◆ GIVEN RECORDS:
----------------

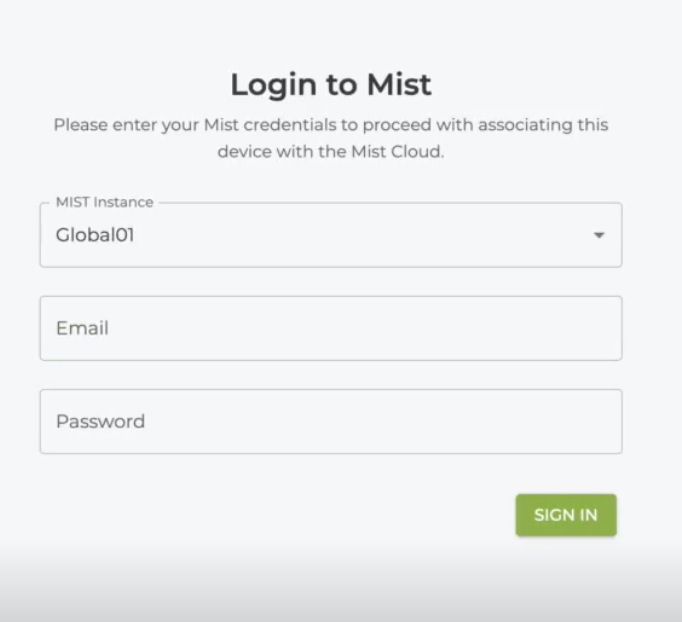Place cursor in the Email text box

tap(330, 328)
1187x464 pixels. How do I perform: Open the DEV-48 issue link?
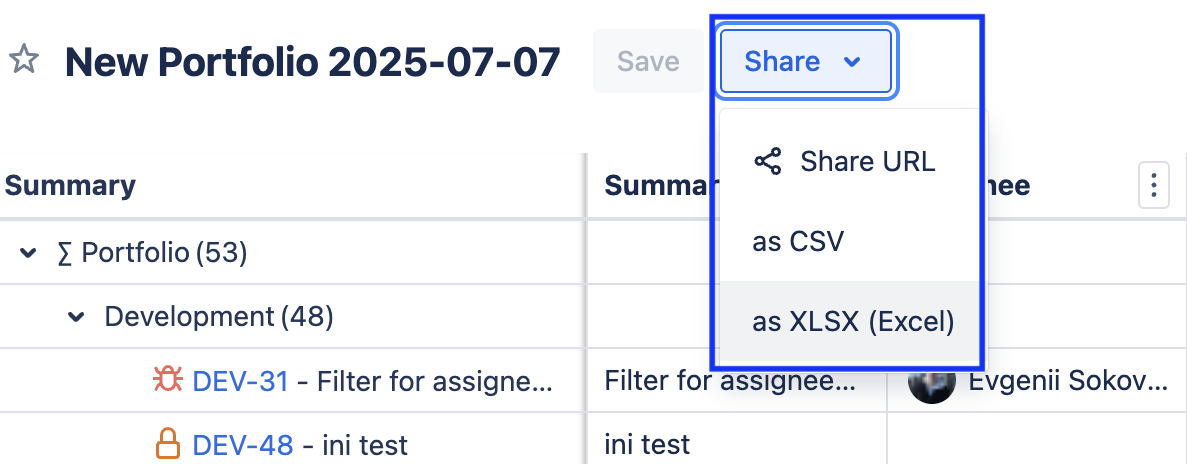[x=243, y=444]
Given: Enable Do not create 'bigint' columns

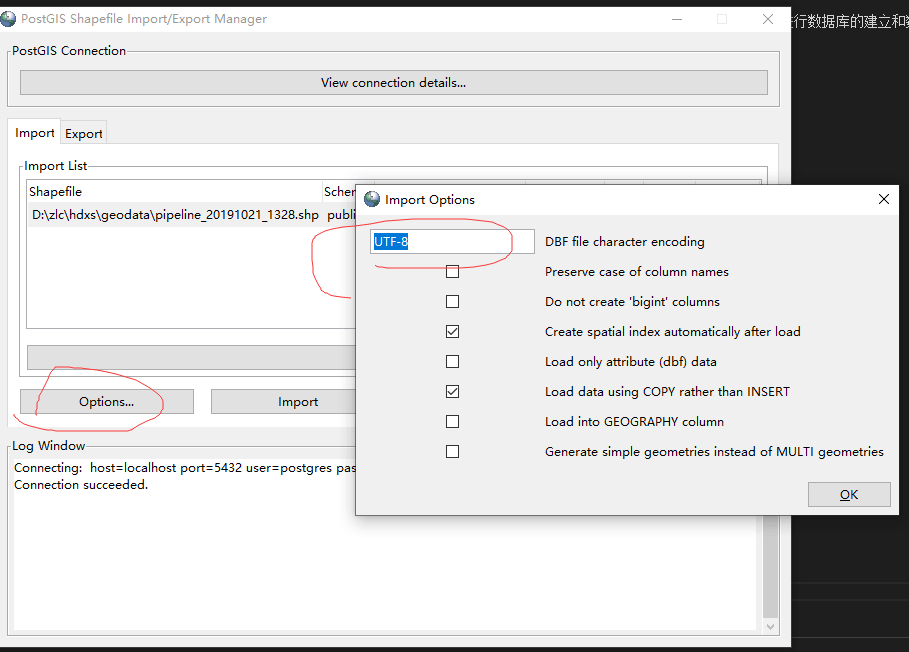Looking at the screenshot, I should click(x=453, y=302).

----------------

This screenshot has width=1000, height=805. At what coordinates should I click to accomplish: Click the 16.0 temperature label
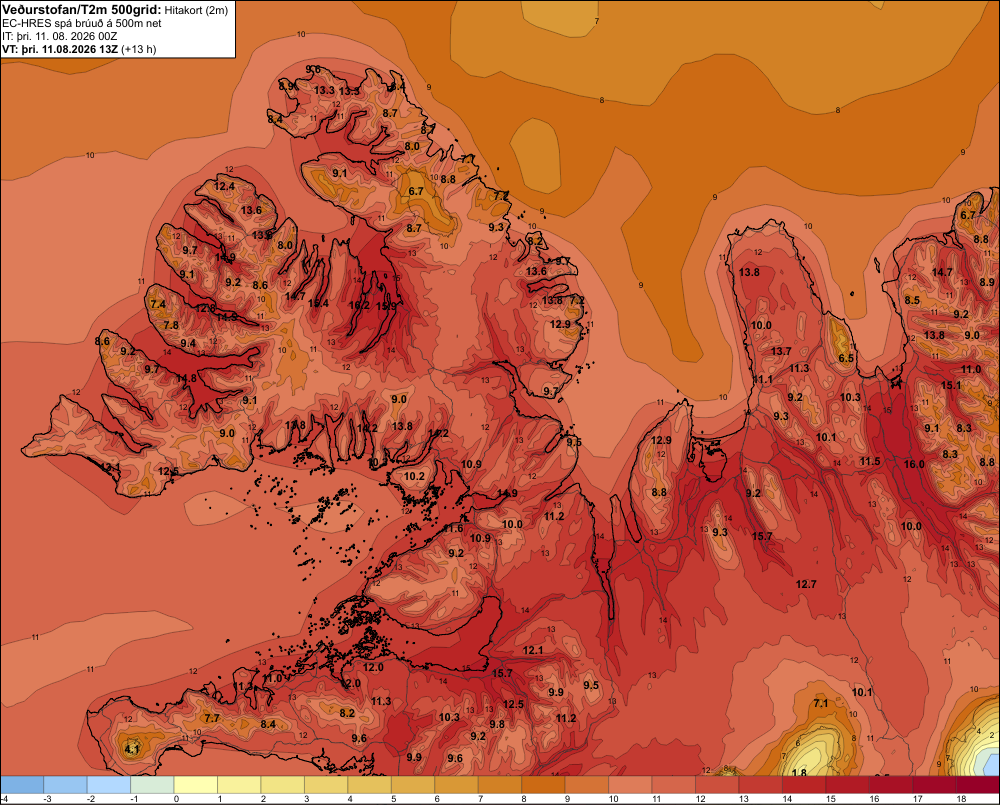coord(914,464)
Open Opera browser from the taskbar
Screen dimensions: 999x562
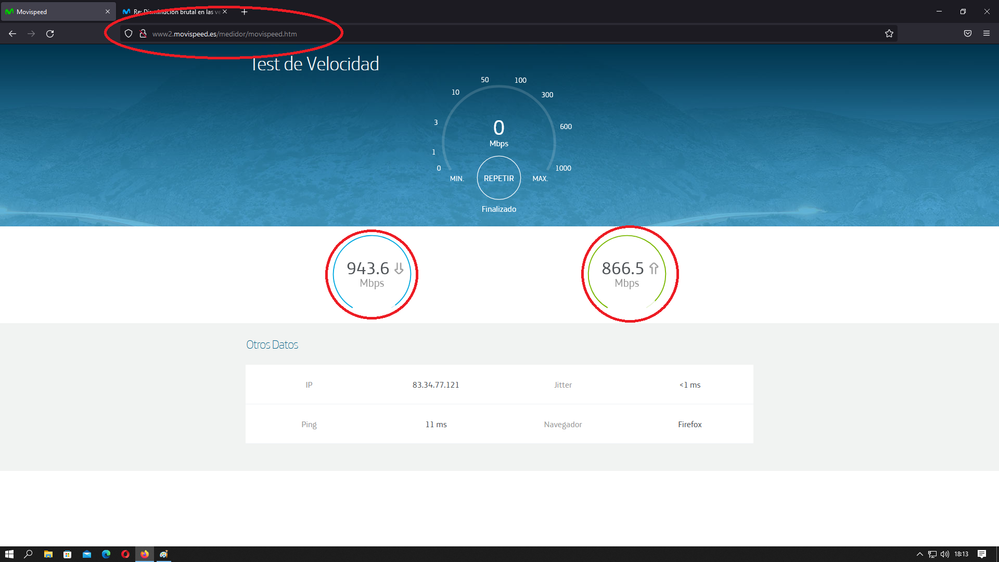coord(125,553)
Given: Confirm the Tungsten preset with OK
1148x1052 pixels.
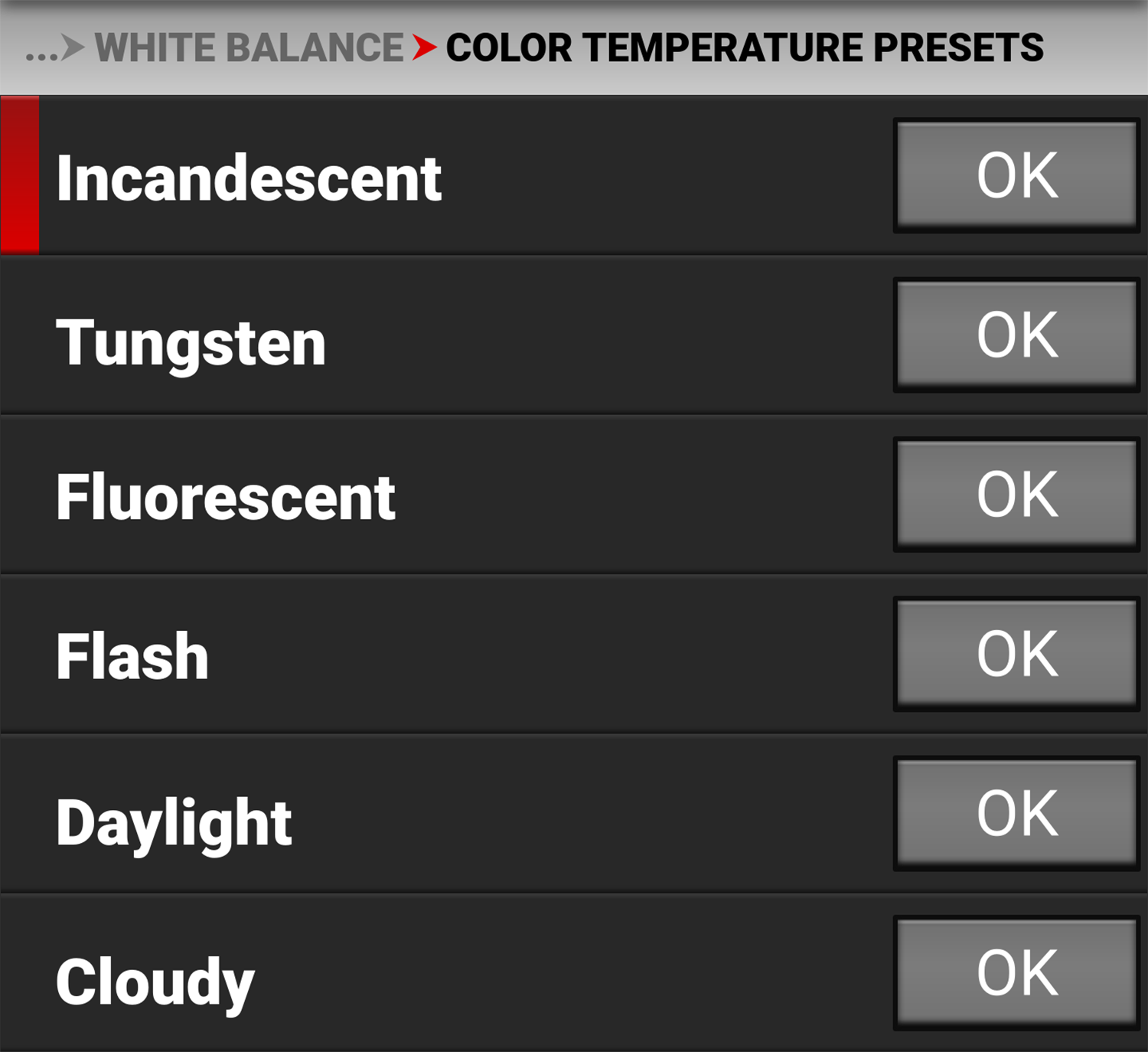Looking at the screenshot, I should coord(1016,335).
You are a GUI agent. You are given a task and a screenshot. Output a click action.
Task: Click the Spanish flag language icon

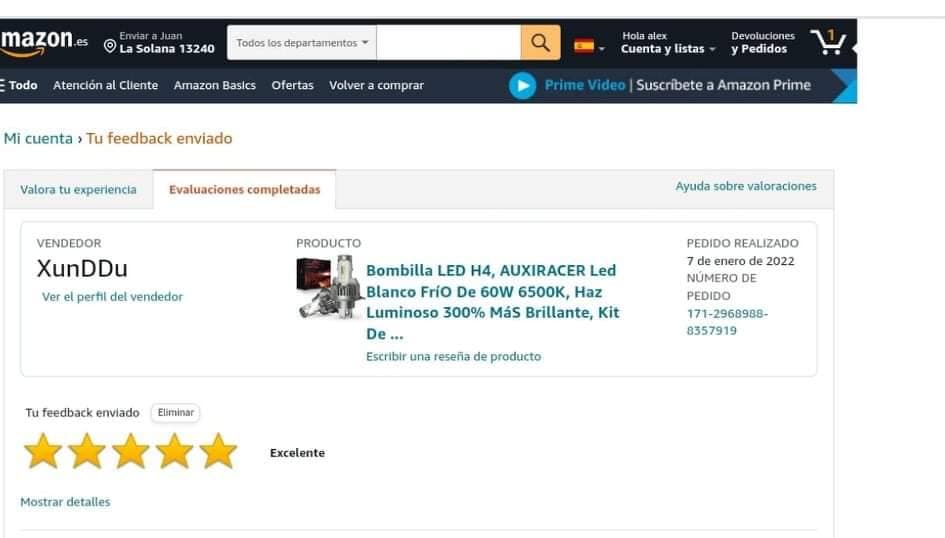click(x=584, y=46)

----------------

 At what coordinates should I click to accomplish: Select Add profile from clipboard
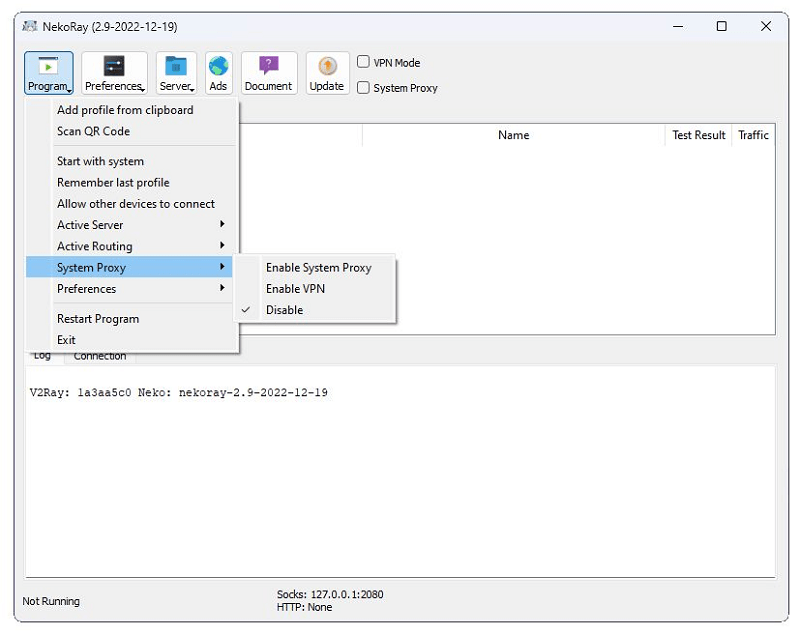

----------------

What is the number of lines above that hold the string "from"? Answer with that number alone.

◆ SOLUTION:
2